• [Fragmento del documento]
La paradoja del planteamiento reside en la figura de Singer, un personaje más simbólico que realista, puesto que, más que por sí mismo, interesa por la reacción que suscita en el resto (la narración utiliza un punto de vista externo, como de observador, en los fragmentos sobre él, a diferencia de la hondura psicológica de los otros cuatro). Singer, a pesar de su aspecto calmado, está tan atormentado o más que los otros: echa de menos a otro mudo, Antonapoulos, que ingresa en el psiquiátrico al principio de la novela. Singer no se repone de la pérdida, y repite el mismo patrón que los demás: ve en su amigo Antonapoulos la única persona que lo comprende («No sirvo para estar solo y sin alguien como tú, que comprende.», p. 236). Solo que Antonapoulos y él representan (de nuevo) una relación descompensada. En el fondo, Singer pertenece a la misma estirpe que quienes acuden a él: solitarios incapaces de lidiar con su vida que tienen que recurrir a la idealización del otro para tratar de digerir sus asuntos, para tener fe, para no perder el equilibrio. Como quien idealiza a su amor y cree vivir en un cuento de hadas, estos personajes inventan a un amigo, un compañero, alguien que se preocupa por ellos, que no se cansa de escucharlos. La fragilidad humana es tal que necesita recurrir a la imaginación para mantener la cordura. Y la esperanza.
Los cuatro personajes que giran en la órbita de Singer conforman, además, un espléndido retrato social de ese sur embrutecido («Todos ellos son personas muy ocupadas. […] No me refiero a que estén en su trabajo día y noche, sino a que tienen siempre tantas cosas en su cabeza que no les dejan descansar.», p. 234). En primer lugar, Mick Kelly, una adolescente que sueña con tocar el piano y lograr grandes hazañas. Mick, un personaje muy importante, tiene mucho de la propia McCullers: hija de un relojero, alta y desgarbada, pelo corto y aspecto de muchacho; está en esa edad en la que la feminidad aún no se ha definido. Su nombre juega con la ambigüedad de género, como el de la autora, y es una predecesora clara de la protagonista de Frankie y la boda (1946). El desamparo de Mick se debe a su edad y condición: vive su coming-of-age, una época de grandes transformaciones, entre los sueños inalcanzables y la cruda realidad de su familia empobrecida. No falta algo así como el (sutilísimo) primer amor, aunque en McCullers todo está empañado de un aire de tosquedad, con cero sentimentalismos. El desenlace de Mick, un personaje que despierta afecto, resulta desalentador; un reflejo de lo que significa hacerse adulto: asumir las responsabilidades, bajar de la nube, renunciar. Aceptar que es, y será, como los demás.

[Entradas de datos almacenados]
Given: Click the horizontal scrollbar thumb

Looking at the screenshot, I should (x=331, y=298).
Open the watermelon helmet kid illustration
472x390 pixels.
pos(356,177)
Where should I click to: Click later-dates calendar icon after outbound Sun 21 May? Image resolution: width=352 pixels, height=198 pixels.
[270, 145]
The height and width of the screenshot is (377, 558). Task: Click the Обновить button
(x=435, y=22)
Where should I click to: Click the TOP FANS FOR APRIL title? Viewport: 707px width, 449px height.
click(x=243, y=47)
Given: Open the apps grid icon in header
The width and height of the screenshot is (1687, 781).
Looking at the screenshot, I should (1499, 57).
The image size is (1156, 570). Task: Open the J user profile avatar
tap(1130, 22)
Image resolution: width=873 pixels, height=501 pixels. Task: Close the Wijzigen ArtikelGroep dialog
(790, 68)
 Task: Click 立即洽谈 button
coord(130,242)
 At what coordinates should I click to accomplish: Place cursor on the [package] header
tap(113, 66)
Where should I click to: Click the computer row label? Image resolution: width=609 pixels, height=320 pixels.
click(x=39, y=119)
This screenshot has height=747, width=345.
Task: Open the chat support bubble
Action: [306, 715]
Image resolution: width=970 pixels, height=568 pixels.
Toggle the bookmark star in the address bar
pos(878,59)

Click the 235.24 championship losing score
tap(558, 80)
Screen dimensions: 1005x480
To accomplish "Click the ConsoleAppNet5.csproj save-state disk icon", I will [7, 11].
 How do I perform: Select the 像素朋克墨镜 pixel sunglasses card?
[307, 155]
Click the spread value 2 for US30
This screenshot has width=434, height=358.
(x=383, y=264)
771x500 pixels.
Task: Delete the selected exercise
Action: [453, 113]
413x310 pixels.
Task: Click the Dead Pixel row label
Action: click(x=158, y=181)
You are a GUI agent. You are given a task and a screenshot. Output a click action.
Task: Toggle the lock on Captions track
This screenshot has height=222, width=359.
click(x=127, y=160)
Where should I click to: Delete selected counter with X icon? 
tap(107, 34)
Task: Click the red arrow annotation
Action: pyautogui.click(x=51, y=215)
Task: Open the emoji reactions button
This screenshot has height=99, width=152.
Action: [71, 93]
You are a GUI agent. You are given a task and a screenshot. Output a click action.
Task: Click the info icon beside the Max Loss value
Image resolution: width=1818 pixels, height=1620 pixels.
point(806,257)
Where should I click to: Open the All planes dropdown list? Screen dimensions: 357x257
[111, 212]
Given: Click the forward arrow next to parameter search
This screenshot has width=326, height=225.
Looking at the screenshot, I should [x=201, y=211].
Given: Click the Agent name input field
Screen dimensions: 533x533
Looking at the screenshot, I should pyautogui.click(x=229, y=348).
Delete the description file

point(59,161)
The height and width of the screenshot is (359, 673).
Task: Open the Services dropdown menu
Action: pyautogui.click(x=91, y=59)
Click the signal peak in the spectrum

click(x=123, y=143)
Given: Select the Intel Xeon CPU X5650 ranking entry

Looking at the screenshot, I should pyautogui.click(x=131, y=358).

• [Acciones requeridas]
**1)** Resume en dos oraciones el comentario sobre los personajes de la novela.
**2)** Prosigue el comentario sobre los personajes de la novela a partir de su última oración.

• [Respuestas escritas]
**1)** Singer, un personaje más simbólico que realista, está tan atormentado como quienes acuden a él, pues añora a Antonapoulos, el mudo que ingresa en el psiquiátrico, y, como ellos, idealiza al otro para no perder el equilibrio. Entre los cuatro personajes que giran en su órbita destaca Mick Kelly, una adolescente de familia empobrecida que sueña con tocar el piano y tiene mucho de la propia McCullers, cuyo desenlace desalentador refleja lo que significa hacerse adulto.

**2)**
En segundo lugar, el doctor Copeland también busca la compañía del mudo: un médico negro de mediana edad, una rara avis en un contexto de segregación racial en el que los de su etnia tienes pocas oportunidades. En sus memorias, Iluminación y fulgor nocturno, McCullers desvela cómo de niña tomó conciencia de la discriminación y la precariedad que padecían los negros en su entorno. Esta preocupación se plasma en sus novelas, en concreto en esta y en la última que escribió, Reloj sin manecillas (1961). El doctor Copeland se encuentra en una posición tan privilegiada como incómoda, como entre dos mundos: la población negra lo venera por haber llegado lejos, pero, a la vez, su profesión se ve limitada a este ámbito (un médico negro no podía atender a los pacientes blancos) y vive escenas de racismo que alimentan su resentimiento. Sufre por sus hijos, por las desigualdades y los abusos. Su formación choca con una sociedad descorazonadora; sus lecturas (atención a los nombres de los hijos; la autora no da puntada sin hilo) no le sirven para luchar contra las injusticias.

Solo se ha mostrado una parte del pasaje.